From the hot road
I watched combines make wide-wale corduroy
Of gasping fields cast in bronze and gold;
Racing balers trailing fine brown dust
Build their fleeting henges and tight-rolled scrolls of straw;
Felt the fat, satisfied summer –
The goodness and greenness of the place –
Wrap itself around me.
I come from here. That can never change.
Its deep rhythms are my heartbeat;
By its moods and seasons, I measure out my own small days.
In these dark times I cannot look upon it as I did:
Forces far beyond these gentle hills conflate
A love of one place with a hatred of The Other.
But this country is deep-grained in my hands, clings fast to my boots:
I am bound to it, and it to me
Until I too am gathered in, and finally ploughed under.

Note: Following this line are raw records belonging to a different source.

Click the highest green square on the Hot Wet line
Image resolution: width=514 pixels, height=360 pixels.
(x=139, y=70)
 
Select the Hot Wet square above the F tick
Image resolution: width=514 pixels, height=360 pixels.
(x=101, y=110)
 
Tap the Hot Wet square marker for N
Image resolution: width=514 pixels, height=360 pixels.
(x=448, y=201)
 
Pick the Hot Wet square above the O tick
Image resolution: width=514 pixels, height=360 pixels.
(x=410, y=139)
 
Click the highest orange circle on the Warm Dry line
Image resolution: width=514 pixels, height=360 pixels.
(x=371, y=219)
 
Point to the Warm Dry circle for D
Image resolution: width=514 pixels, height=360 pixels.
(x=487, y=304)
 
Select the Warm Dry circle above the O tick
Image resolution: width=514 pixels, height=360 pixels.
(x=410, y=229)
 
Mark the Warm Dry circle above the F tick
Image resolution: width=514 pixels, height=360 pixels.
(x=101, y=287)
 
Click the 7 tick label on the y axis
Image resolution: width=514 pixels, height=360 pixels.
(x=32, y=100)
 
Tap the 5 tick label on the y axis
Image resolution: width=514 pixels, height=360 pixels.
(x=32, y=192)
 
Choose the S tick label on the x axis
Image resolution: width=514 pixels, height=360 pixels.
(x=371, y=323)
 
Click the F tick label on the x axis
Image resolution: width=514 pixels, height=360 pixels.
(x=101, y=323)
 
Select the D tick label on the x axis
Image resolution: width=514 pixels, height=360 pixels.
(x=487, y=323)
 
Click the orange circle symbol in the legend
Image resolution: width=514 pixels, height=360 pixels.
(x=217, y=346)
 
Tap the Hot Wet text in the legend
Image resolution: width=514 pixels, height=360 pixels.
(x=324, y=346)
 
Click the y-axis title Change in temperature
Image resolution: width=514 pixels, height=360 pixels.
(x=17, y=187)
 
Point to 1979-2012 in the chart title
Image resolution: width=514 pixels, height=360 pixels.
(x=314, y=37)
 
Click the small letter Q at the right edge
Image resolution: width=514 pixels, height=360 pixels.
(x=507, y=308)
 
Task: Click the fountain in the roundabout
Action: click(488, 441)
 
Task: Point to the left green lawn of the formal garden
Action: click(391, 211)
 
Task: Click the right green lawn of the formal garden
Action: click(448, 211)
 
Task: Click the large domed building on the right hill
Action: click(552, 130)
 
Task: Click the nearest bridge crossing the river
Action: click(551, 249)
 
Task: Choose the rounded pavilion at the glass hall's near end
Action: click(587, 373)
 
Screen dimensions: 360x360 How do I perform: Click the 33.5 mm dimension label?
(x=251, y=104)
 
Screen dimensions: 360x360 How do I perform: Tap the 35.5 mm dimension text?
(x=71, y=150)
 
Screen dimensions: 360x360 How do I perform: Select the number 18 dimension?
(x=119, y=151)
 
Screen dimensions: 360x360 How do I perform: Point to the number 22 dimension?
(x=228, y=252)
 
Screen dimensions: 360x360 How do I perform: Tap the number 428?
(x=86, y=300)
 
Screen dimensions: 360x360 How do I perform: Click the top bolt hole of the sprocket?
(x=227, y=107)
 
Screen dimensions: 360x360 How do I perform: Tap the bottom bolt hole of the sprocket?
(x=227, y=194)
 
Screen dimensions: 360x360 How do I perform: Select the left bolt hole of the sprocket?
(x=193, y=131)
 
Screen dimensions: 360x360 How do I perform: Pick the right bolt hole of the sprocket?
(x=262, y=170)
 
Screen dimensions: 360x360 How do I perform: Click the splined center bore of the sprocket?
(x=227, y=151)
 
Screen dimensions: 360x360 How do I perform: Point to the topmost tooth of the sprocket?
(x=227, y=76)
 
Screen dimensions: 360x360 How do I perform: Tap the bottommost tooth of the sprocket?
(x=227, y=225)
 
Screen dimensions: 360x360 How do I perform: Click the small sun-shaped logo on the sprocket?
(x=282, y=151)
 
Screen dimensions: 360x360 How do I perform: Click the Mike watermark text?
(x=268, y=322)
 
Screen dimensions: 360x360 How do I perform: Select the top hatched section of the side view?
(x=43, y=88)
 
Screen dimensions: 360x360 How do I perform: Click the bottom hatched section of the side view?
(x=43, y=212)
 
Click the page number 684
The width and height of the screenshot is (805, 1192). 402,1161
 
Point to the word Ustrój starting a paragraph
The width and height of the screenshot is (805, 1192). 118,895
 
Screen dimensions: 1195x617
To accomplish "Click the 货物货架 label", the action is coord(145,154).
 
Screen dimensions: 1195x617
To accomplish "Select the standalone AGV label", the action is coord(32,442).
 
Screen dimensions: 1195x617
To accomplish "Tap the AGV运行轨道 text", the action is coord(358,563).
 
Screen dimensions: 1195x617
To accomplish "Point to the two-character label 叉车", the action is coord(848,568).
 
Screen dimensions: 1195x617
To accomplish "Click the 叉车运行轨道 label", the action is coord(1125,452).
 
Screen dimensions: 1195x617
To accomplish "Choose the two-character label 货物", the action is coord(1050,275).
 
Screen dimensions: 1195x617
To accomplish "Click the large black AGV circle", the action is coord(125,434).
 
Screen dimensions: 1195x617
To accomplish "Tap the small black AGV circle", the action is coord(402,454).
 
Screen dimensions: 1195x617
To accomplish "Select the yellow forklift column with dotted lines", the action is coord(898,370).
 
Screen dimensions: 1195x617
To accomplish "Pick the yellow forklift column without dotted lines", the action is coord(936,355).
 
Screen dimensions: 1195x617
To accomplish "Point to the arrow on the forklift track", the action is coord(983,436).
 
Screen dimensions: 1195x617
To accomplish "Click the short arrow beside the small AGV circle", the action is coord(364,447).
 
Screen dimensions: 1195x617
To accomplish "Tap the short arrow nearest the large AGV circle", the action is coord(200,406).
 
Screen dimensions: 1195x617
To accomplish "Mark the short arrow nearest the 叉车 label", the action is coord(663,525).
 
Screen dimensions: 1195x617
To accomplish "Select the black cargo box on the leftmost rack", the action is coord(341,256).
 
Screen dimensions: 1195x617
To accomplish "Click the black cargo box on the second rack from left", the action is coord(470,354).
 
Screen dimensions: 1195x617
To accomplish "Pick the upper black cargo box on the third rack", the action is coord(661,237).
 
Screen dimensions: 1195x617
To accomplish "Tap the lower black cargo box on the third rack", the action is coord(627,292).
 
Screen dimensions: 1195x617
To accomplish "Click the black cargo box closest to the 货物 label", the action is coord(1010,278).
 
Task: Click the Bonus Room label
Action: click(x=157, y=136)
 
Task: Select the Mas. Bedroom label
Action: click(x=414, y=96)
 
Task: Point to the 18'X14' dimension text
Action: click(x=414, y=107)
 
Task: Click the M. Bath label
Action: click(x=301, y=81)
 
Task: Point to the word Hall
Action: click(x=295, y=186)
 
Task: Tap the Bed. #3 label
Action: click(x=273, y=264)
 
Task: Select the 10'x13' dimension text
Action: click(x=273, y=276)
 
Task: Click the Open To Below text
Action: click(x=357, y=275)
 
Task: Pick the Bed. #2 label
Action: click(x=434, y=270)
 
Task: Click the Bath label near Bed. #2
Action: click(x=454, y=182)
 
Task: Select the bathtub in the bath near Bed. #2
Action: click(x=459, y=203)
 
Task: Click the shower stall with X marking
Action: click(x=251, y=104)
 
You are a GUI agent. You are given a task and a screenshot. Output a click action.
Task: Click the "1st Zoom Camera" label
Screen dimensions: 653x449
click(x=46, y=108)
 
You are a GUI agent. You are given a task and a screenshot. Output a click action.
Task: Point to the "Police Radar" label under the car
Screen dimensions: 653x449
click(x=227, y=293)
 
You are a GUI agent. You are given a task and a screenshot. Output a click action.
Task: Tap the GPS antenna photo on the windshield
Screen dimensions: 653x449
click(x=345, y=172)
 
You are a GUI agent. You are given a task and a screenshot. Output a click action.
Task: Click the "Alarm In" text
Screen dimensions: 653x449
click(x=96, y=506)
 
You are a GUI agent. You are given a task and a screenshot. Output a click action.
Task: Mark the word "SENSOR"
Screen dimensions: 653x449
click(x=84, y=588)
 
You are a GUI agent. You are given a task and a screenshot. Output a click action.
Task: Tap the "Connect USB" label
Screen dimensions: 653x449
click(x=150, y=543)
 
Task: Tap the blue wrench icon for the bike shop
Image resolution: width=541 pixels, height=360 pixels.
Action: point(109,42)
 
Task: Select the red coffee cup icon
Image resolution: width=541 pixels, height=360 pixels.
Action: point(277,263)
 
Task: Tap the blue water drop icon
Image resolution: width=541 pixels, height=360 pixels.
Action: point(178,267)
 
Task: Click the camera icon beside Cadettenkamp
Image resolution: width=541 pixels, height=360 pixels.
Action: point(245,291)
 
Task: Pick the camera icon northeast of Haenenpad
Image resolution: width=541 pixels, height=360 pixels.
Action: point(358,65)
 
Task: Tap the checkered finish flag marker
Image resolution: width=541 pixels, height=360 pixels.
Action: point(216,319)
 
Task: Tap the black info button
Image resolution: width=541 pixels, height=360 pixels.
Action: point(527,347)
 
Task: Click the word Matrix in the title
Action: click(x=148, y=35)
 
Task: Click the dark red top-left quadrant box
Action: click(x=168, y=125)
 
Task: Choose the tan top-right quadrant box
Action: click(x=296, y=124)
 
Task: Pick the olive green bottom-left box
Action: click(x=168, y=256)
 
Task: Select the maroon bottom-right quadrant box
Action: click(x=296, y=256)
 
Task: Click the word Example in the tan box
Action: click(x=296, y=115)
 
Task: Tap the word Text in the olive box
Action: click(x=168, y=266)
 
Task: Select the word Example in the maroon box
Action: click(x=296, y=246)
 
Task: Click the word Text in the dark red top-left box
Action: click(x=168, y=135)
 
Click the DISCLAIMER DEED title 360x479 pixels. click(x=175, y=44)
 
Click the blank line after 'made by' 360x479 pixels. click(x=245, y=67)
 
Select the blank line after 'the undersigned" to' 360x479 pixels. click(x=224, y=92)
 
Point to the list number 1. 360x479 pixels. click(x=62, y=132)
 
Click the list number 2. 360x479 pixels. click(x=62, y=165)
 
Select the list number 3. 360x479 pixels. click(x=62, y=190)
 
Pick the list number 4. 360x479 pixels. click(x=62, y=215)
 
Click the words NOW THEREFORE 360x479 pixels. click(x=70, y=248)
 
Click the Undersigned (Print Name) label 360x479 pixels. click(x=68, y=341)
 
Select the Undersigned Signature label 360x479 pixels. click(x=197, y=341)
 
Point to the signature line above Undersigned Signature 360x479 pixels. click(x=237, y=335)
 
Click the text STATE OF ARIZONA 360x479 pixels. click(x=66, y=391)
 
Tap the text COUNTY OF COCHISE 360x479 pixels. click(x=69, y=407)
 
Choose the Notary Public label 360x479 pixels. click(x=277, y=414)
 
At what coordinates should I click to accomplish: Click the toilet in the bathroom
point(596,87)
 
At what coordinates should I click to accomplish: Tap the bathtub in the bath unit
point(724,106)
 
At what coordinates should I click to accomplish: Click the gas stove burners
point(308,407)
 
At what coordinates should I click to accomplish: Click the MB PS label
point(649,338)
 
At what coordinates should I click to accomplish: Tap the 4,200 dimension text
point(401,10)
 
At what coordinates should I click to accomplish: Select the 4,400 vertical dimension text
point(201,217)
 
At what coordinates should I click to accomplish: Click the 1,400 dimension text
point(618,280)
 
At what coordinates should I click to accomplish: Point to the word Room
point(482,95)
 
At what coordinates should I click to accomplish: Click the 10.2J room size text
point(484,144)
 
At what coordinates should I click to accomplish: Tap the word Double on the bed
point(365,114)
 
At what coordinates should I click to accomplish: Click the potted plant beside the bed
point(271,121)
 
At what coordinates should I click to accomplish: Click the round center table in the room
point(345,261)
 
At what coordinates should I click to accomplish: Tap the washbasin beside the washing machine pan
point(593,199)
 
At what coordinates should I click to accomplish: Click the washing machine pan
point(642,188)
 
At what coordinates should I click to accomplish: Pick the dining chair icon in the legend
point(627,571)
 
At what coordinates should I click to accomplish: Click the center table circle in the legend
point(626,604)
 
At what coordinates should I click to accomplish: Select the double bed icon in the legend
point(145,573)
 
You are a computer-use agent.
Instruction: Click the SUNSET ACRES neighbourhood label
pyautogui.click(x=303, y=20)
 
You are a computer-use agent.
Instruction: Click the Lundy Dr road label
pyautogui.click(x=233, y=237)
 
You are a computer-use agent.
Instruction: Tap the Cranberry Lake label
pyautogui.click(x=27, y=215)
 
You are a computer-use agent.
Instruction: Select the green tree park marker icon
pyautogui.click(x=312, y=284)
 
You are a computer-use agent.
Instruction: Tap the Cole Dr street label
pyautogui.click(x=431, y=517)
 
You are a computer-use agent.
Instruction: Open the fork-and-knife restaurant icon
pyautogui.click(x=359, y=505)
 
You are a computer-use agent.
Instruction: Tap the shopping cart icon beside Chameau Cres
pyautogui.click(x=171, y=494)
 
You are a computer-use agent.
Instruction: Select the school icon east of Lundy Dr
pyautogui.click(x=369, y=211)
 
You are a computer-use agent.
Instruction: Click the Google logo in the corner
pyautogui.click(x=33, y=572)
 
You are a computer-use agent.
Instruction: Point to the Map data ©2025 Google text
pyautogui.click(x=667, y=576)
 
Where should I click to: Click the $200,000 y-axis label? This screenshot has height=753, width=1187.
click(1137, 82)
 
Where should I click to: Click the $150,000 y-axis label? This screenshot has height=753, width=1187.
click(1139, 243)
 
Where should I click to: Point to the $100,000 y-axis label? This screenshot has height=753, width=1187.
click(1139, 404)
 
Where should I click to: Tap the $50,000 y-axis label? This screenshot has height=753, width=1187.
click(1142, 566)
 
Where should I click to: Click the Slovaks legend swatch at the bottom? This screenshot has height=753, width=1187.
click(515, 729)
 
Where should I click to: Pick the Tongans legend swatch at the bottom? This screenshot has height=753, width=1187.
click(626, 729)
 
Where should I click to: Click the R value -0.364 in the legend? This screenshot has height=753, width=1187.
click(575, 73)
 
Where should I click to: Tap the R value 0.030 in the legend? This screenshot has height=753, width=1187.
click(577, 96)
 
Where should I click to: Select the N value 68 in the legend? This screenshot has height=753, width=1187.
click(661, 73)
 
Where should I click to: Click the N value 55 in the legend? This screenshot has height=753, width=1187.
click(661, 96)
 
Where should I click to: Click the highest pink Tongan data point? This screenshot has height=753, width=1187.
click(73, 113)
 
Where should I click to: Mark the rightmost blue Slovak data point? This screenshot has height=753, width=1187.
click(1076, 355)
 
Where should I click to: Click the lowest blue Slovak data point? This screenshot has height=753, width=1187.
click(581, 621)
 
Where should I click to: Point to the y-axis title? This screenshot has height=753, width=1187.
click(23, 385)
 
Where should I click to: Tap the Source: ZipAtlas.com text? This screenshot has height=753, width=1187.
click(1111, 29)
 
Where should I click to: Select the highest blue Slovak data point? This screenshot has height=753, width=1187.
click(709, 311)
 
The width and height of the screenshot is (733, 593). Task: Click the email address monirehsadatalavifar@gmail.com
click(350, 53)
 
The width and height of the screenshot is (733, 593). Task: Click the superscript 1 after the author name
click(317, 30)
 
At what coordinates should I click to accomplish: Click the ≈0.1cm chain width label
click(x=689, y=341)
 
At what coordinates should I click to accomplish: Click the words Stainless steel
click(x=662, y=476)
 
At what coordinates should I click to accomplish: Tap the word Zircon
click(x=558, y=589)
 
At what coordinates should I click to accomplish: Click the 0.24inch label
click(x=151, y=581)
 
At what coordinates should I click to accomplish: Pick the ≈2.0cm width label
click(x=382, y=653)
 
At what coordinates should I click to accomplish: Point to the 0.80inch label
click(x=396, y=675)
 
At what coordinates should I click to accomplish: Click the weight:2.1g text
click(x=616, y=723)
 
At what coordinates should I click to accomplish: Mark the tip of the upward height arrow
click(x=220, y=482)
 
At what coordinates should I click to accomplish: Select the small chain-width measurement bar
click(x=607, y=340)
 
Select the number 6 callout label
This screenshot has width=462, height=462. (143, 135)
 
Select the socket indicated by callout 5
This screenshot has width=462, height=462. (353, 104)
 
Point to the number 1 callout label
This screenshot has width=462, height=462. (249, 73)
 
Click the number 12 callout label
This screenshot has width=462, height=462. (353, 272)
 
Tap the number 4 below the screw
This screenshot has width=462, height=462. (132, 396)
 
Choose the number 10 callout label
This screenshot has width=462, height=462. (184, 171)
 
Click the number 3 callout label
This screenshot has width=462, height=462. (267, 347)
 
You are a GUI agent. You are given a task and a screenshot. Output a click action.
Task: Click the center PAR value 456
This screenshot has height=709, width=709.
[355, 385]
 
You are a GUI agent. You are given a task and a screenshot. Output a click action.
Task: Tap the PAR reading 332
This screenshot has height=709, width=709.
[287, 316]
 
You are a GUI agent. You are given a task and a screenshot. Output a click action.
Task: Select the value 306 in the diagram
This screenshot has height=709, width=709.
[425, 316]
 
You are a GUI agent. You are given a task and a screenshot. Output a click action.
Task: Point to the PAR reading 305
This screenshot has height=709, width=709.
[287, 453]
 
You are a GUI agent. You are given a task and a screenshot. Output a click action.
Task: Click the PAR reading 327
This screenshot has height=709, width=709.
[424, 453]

Events of the last three years have changed the way I look at the UK. But on a long, hot ride yesterday, I came to realise that it’s not my local tract of countryside that’s changed: it remains as lovely as it ever was, and I still feel very deeply about it. That, I guess, is one of the worst aspects of what our politicians are doing: their nationalism taints any innocent expression of love for the place one lives in. Just one more item on the lengthening list of things I’m not sure how we fix, or forgive. N.
3 thoughts on “Harvest”
I share these sentiments Nick, and I’ve enjoyed reading these lines : there’s an easy, natural rhythm in them, and unhurried pace, and some very satisfying imagery – the wide wale corduroy, the short lived henges, and so on.
Thank you, John, as ever: your comments always mean a great deal. In my writing at the moment, I feel I’m constantly being pulled between wanting to confront what’s going on and wishing I could just forget all about it. I suppose, on reflection, this piece attempts to reconcile that tension, too, although it wasn’t consciously intended to! Isn’t it great when your own work can catch you out that way? N.
So much of the world has changed…your feelings I believed are shared in a number of nations.